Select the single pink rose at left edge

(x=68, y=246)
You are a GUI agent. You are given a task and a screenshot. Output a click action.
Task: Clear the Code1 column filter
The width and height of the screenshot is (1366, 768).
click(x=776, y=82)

___

**ISTRUZIONI DA SEGUIRE**
Formatta tutte le righe come CSV a due colonne, "testo" e "risposta": ciascuna riga va su una riga del CSV, con testo e risposta ognuno in un solo campo tra virgolette e gli a capo sostituiti da spazi.

**COMPITO SVOLTO**
testo,risposta
"Select the single pink rose at left edge","(x=68, y=246)"
"You are a GUI agent. You are given a task and a screenshot. Output a click action. Task: Clear the Code1 column filter The width and height of the screenshot is (1366, 768).","click(x=776, y=82)"